AIM OF THE EXERCISE:
Would you please return only the lines from the one with "The height and width of the screenshot is (609, 688)." through the last line of the records below, leaving the pictures out?

DATA FOR ANALYSIS:

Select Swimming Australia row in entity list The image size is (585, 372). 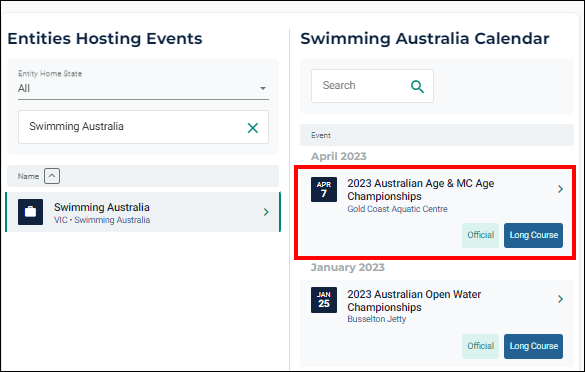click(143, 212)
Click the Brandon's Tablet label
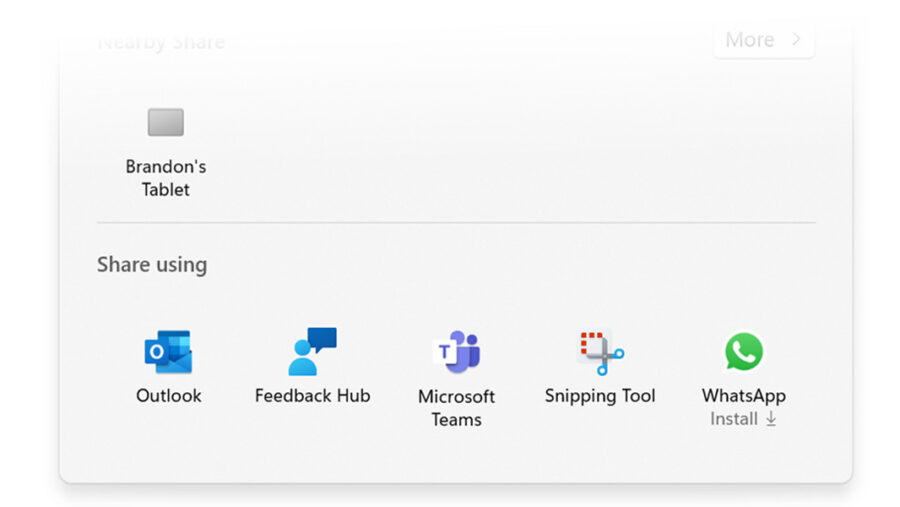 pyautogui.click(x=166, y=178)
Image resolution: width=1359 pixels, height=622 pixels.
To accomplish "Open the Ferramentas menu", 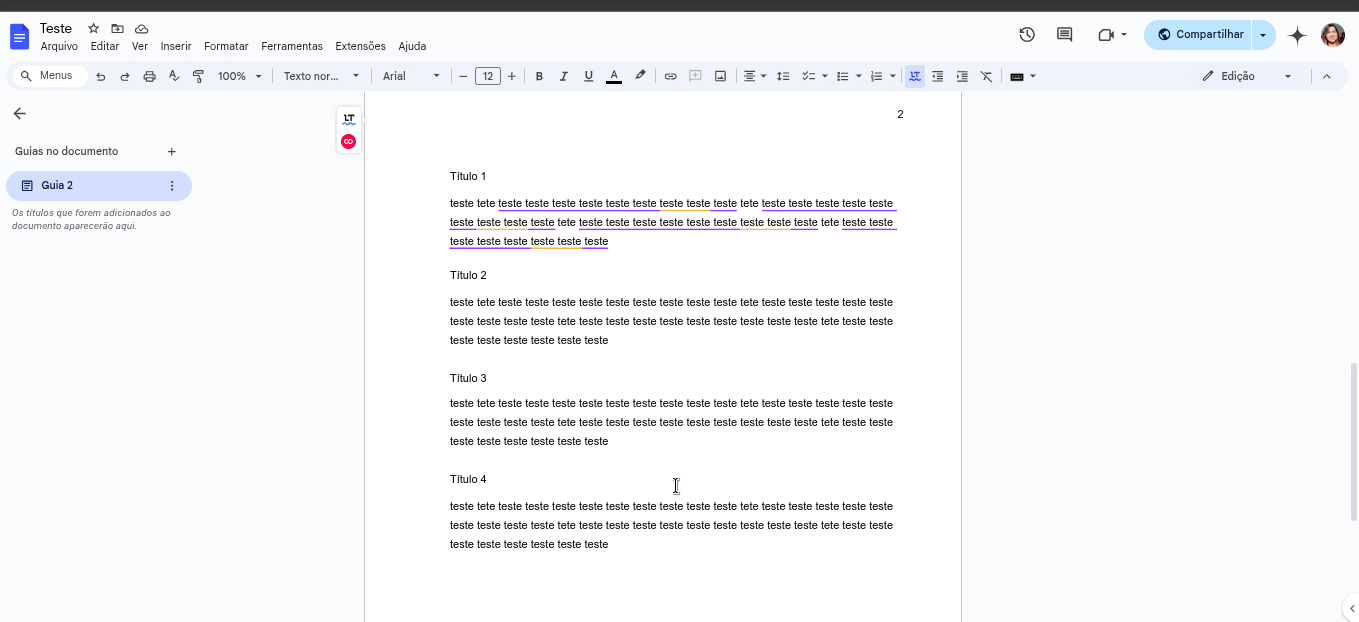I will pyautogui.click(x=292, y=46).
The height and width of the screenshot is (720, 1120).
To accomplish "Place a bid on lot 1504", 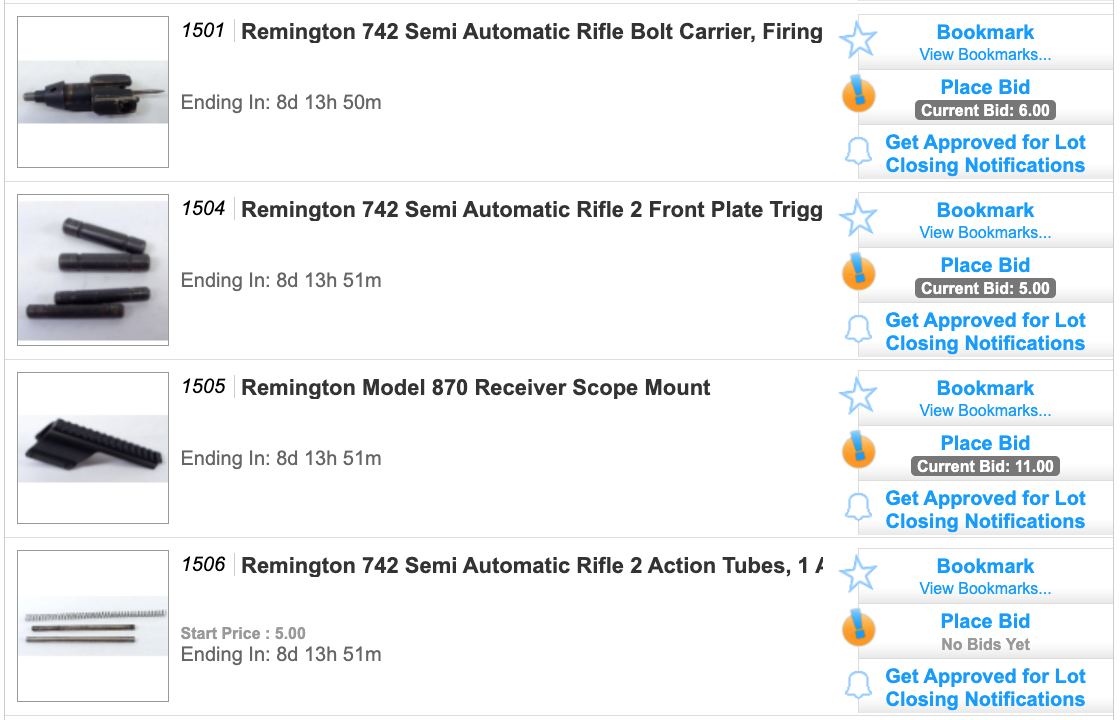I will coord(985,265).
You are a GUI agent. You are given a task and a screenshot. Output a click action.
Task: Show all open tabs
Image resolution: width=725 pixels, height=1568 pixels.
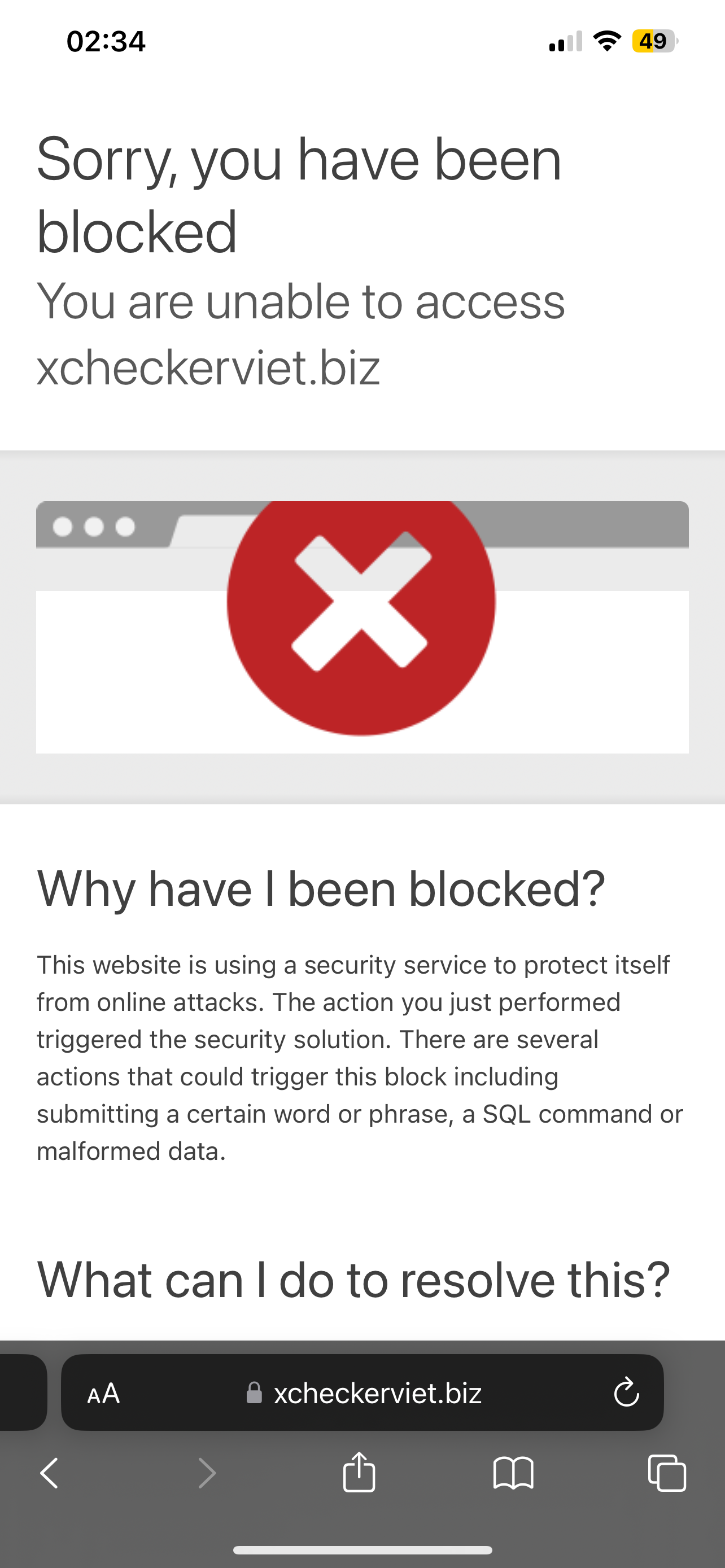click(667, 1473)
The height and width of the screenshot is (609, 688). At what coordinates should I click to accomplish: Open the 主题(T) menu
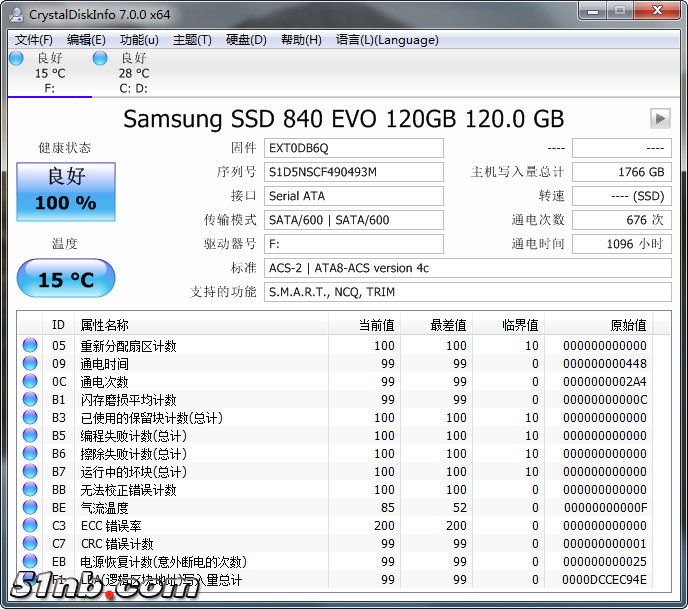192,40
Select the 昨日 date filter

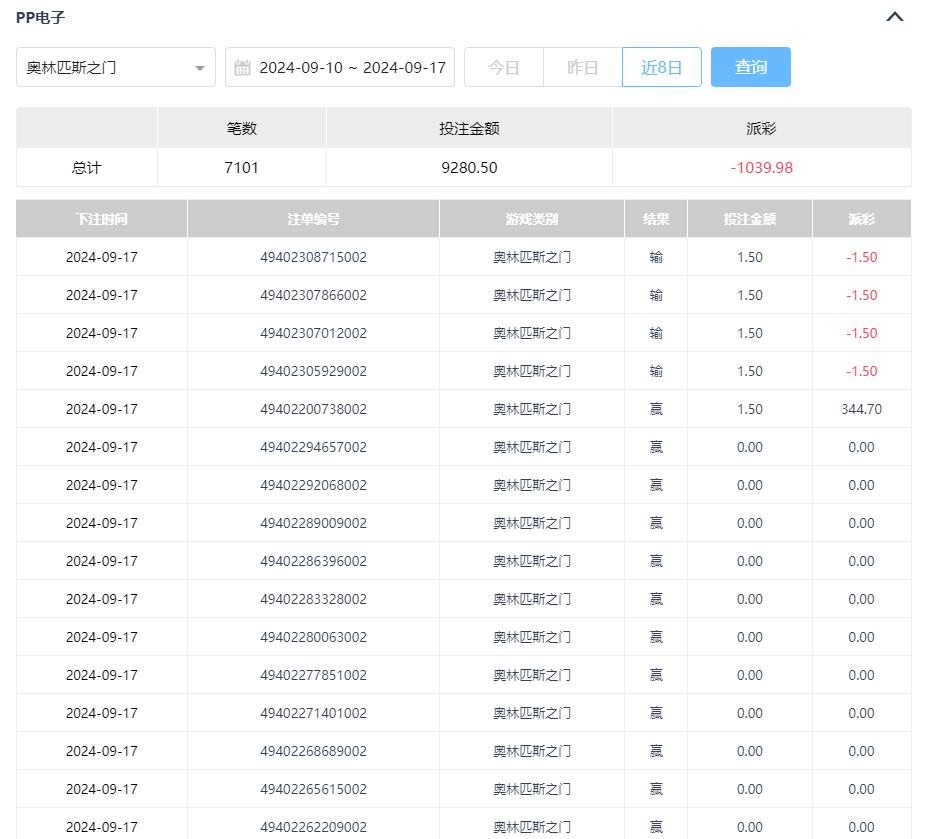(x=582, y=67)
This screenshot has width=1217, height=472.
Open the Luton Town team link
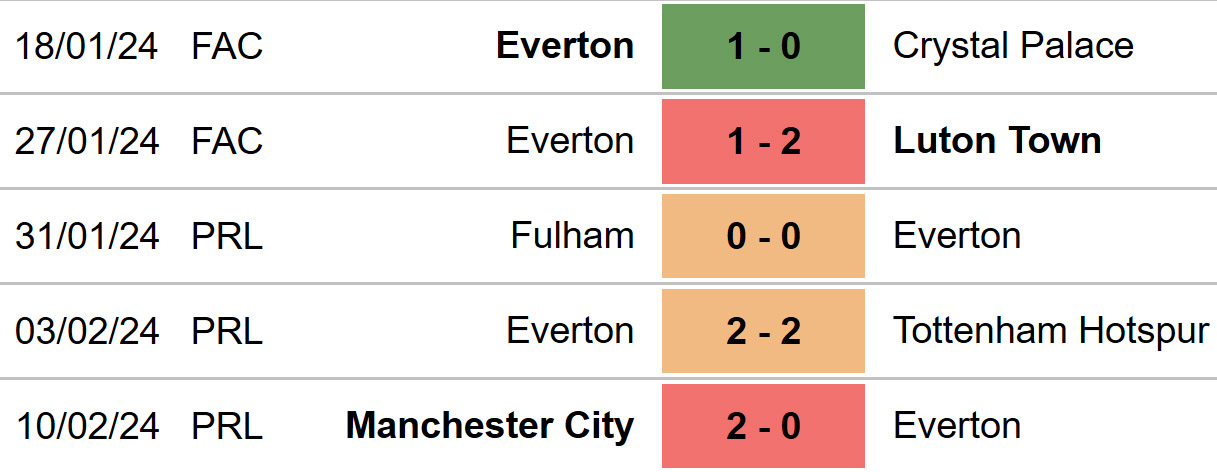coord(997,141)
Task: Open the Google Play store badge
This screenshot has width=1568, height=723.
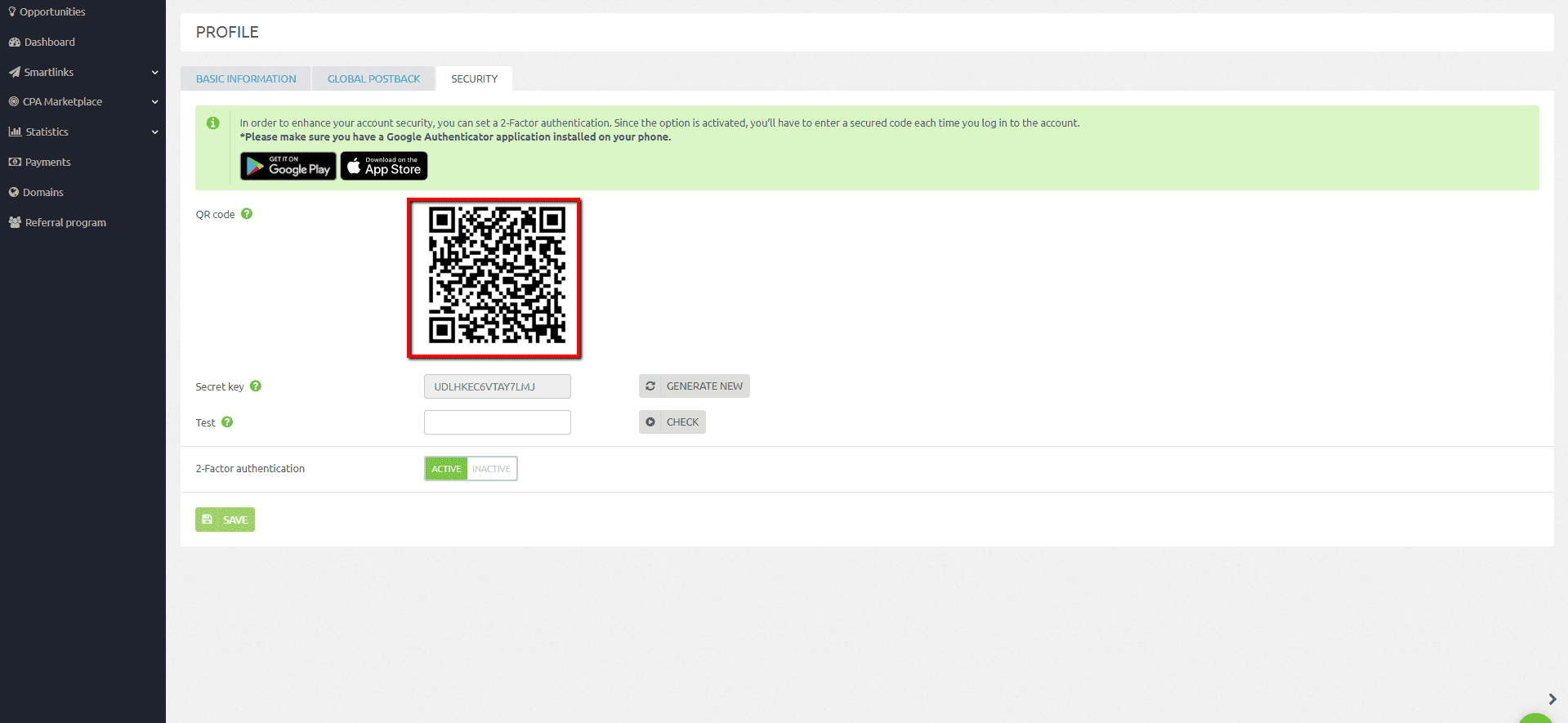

EXERCISE ANSWER:
The height and width of the screenshot is (609, 688). At what coordinates should I click to accomplish: Open the 主题(T) menu
192,40
Select the 昨日 date filter

(x=582, y=67)
This screenshot has width=1217, height=472.
Open the Luton Town team link
coord(997,141)
Task: Open the Google Play store badge
This screenshot has width=1568, height=723.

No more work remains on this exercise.